(Stored data entries)
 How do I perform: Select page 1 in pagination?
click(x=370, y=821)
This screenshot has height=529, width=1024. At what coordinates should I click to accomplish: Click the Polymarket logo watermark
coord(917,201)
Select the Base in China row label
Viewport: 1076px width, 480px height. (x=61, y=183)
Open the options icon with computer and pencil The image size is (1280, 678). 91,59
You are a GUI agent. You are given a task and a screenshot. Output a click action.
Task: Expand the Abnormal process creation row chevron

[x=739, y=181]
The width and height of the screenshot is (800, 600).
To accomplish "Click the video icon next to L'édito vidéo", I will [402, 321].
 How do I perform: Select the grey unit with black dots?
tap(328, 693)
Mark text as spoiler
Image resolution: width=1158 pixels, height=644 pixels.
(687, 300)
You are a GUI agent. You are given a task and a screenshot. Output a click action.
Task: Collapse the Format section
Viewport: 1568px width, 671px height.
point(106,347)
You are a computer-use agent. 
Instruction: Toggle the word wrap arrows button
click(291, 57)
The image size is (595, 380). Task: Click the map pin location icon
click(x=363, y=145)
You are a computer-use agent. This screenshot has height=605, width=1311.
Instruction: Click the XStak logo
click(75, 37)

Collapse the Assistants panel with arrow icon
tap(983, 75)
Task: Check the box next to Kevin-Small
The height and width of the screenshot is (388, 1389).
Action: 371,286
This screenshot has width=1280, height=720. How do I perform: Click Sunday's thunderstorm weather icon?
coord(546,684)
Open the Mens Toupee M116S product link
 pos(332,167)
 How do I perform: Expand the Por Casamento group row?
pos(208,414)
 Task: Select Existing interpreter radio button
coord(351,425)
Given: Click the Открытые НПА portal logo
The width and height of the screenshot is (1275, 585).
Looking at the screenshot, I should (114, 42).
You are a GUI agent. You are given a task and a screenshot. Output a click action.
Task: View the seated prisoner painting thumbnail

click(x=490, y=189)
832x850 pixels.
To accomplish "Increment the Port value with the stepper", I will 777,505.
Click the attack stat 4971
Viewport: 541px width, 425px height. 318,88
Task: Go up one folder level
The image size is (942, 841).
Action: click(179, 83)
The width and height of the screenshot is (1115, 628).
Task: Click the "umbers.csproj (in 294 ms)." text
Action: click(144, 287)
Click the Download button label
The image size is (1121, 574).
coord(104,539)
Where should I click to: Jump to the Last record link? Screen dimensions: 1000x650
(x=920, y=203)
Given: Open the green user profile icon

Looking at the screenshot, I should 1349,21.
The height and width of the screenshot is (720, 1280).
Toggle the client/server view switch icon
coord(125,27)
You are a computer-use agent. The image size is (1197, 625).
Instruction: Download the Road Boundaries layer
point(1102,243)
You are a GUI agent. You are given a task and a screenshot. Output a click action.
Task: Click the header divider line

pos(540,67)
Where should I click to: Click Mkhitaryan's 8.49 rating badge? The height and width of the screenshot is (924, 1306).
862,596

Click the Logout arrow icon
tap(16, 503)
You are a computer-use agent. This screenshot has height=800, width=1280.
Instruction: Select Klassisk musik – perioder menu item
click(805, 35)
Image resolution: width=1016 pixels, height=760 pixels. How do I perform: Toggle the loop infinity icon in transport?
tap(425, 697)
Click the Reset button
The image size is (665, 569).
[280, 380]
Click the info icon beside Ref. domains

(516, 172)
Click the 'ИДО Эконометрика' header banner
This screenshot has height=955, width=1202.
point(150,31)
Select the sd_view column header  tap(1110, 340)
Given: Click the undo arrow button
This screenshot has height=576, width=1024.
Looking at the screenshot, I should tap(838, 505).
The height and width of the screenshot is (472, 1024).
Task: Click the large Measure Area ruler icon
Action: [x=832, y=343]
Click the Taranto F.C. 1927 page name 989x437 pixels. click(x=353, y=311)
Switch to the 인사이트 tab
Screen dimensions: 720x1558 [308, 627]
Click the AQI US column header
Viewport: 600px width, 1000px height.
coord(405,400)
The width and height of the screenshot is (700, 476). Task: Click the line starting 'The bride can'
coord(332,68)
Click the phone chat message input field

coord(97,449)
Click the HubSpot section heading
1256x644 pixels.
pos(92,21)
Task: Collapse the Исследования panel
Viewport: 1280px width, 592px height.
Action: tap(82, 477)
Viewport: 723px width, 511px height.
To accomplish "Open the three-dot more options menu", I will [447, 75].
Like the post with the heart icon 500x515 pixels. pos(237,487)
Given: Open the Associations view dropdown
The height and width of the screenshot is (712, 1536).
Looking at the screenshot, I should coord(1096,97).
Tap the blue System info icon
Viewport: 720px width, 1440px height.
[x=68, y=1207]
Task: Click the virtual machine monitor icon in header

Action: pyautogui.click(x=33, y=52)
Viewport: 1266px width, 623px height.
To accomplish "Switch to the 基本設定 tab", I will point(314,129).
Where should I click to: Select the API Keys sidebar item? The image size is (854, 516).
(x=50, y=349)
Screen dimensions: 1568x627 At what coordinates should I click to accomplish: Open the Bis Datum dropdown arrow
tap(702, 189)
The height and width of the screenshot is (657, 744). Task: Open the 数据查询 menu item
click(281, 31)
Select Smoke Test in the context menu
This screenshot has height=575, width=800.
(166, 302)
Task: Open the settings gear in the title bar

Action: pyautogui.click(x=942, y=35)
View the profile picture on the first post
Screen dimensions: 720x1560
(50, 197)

● Task to carry out: Which of the lines above hold the string "options"? Pick each of them out.

● Your solution:
Open the options icon with computer and pencil The image size is (1280, 678). 91,59
To accomplish "Open the three-dot more options menu", I will [447, 75].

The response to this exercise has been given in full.